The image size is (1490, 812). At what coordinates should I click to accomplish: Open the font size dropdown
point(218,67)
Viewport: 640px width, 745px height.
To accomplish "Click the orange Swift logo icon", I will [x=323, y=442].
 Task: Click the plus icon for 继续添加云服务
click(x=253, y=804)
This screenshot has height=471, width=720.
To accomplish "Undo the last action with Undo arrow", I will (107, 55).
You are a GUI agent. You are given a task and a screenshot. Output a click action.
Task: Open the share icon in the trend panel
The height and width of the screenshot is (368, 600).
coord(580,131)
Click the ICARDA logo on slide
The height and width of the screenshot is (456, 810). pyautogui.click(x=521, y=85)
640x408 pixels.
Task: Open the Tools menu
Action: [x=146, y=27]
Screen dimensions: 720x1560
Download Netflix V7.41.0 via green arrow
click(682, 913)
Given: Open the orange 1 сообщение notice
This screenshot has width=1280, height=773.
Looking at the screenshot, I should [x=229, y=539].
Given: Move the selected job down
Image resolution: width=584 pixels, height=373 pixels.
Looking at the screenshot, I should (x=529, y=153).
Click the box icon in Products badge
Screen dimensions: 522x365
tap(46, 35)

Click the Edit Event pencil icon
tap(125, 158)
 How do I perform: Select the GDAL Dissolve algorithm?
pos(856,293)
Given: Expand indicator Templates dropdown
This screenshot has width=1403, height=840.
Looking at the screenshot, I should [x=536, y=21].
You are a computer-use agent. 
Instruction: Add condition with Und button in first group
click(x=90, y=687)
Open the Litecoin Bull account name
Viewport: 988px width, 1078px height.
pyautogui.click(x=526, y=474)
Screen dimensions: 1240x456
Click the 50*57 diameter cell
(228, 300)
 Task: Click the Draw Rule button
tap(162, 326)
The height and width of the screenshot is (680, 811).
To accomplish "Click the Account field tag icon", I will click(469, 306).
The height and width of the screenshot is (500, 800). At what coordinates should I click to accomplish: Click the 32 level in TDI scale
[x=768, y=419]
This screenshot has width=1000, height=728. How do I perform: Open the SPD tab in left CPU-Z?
+++
TASK DETAILS
Search the records for the word "orange", then list every line that has it.

RESPONSE BOX
To accomplish "Click the orange Swift logo icon", I will [x=323, y=442].
Given: Open the orange 1 сообщение notice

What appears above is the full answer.